1型糖尿病性亚临床周围神经病变相关危险因素分析

Analysis of risk factors associated with subclinical peripheral neuropathy in type 1 diabetes mellitus

目的探讨糖尿病性亚临床周围神经病变进展为临床周围神经病变的危险因素。方法回顾性分析2017—2022年青岛大学附属医院收治的75例1型糖尿病周围神经病变患者的临床资料,包括年龄、性别、病程、体重指数(BMI)、吸烟史、家族史、合并糖尿病酮症酸中毒史(DKA)、合并视网膜病变、三酰甘油(TG)、总胆固醇(TC)、高密度脂蛋白胆固醇(HDL-C)、低密度脂蛋白胆固醇(LDL-C)、空腹血浆葡萄糖(FPG)、空腹C肽(FCP)、餐后2 h C肽(2 h CP)、糖化血红蛋白(HbA1c)、空腹胰岛素(FINS)、餐后2 h胰岛素(2 h INS)、胰岛素自身抗体(INS-Ab)、谷氨酸脱羧酶自身抗体(GAD-Ab)、尿酸(UA)、25-羟维生素D。根据患者是否具有临床症状分为糖尿病性亚临床周围神经病变组(33例)与临床糖尿病性周围神经病变组(42例),对单因素分析中差异有统计学意义的因素进行logistic回归分析。结果单因素分析结果显示,临床糖尿病性周围神经病变与病程、年龄、BMI、HDL-C、25-羟维生素D、合并视网膜病变有关,差异有统计学意义(P<0.05)。采用logistic回归模型进行多因素分析结果显示,病程长(β=0.002,OR=1.002,95%CI=1.001~1.003)是1型糖尿病亚临床周围神经病变进展为临床糖尿病性周围神经病变的独立危险因素(P<0.05);高水平25-羟维生素D(β=-0.013,OR=0.987,95%CI=0.981~0.994)是临床糖尿病性周围神经病变的独立保护因素(P<0.05)。结论病程长、低水平的25-羟维生素D可能导致临床糖尿病周围神经病变进展,因此及时检测和补充维生素D可能可以延缓临床糖尿病周围神经病变的进展。

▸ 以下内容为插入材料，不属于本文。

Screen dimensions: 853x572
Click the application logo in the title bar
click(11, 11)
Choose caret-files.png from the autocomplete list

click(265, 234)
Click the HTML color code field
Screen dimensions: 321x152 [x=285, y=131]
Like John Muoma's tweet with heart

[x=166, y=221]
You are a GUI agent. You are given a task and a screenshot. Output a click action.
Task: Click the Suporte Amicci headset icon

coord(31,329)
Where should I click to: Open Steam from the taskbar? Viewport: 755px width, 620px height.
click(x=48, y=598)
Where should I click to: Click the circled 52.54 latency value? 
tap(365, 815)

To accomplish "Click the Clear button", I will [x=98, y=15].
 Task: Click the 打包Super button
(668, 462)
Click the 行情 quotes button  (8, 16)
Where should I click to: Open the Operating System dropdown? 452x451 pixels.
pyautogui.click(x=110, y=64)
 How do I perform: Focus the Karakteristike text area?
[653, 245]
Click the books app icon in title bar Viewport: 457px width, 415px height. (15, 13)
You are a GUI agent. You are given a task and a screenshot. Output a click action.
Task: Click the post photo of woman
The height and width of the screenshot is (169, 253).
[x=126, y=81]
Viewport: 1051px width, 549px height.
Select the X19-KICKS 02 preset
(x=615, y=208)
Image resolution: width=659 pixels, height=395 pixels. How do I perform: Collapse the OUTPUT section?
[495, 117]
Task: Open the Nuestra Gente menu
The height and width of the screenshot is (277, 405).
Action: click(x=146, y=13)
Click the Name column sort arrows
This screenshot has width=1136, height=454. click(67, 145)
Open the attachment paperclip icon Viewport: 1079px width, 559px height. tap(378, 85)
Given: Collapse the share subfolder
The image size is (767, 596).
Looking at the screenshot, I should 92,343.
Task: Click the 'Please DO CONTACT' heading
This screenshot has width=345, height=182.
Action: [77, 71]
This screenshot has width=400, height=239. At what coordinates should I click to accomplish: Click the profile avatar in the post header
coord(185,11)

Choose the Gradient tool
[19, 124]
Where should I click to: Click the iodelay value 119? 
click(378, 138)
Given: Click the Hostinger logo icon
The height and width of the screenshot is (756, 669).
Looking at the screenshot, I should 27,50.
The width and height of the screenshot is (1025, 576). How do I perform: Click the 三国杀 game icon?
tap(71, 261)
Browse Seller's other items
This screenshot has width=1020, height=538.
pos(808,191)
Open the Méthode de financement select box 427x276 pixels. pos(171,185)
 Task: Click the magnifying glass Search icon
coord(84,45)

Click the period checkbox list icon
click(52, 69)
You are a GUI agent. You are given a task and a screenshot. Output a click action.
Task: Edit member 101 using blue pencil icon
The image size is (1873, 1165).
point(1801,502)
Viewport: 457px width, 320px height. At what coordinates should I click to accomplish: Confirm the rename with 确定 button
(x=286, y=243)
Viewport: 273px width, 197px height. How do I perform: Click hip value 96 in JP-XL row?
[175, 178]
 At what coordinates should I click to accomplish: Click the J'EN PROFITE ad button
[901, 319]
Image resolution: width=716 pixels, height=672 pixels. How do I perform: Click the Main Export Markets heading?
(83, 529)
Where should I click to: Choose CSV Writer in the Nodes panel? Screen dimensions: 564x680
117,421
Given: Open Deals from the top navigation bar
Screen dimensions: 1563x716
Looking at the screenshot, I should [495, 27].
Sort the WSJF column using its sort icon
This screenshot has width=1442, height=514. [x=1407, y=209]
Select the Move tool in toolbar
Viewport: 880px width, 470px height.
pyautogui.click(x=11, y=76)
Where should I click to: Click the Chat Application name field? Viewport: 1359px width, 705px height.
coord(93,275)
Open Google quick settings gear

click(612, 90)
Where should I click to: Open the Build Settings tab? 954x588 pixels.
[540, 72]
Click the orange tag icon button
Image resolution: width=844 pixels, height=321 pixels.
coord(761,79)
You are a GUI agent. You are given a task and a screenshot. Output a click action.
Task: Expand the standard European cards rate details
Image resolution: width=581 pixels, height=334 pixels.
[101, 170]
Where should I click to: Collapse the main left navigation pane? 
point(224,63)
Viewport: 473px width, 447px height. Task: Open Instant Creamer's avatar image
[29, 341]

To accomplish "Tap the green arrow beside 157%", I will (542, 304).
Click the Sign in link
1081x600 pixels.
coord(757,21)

Objective To investigate the risk factors of diabetic subclinical peripheral neuropathy progressing to clinical peripheral neuropathy.Methods The clinical data of 75 patients with type 1 diabetic peripheral neuropathy admitted to the Affiliated Hospital of Qingdao University from 2017 to 2022 were retrospectively analyzed,including age,sex,course of disease,body mass index(BMI),smoking history,family history,history of diabetic ketoacidosis(DKA),retinopathy,triglyceride(TG),total cholesterol(TC),high-density lipoprotein cholesterol(HDL-C),low-density lipoprotein cholesterol(LDL-C),fasting plasma glucose(FPG),and fasting C peptide(FCP),postprandial 2 h C peptide(2 h CP),glycated hemoglobin(HbA1c),fasting insulin(FINS),postprandial 2 h insulin(2 h INS),insulin autoantibodies(INS-Ab),glutamate decarboxylase autoantibodies(GAD-Ab),uric acid(UA),25-hydroxyvitamin D.According to whether the patients had clinical symptoms,they were divided into diabetic subclinical peripheral neuropathy group(33 cases)and clinical diabetic peripheral neuropathy group(42 cases).Logistic regression analysis was performed for the factors with statistical significance in the univariate analysis.Results Univariate analysis showed that clinical diabetic peripheral neuropathy was associated with the course of disease,age,BMI,HDL-C,25-hydroxyvitamin D and retinopathy,and the differences were statistically significant(P<0.05).Multivariate analysis using logistic regression model showed that long course of disease(β=0.002,OR=1.002,95%CI=1.001-1.003)was an independent risk factor for progression of subclinical peripheral neuropathy in type 1 diabetes mellitus to clinical diabetic peripheral neuropathy(P<0.05).High level of 25-hydroxyvitamin D(β=-0.013,OR=0.987,95%CI=0.981-0.994)was independent protective factor for clinical diabetic peripheral neuropathy(P<0.05).Conclusion Long course of disease and low level of 25-hydroxyvitamin D may lead to clinical diabetic peripheral neuropathy progression,so timely detection and supplementation of vitamin D may delay the progression of clinical diabetic peripheral neuropathy.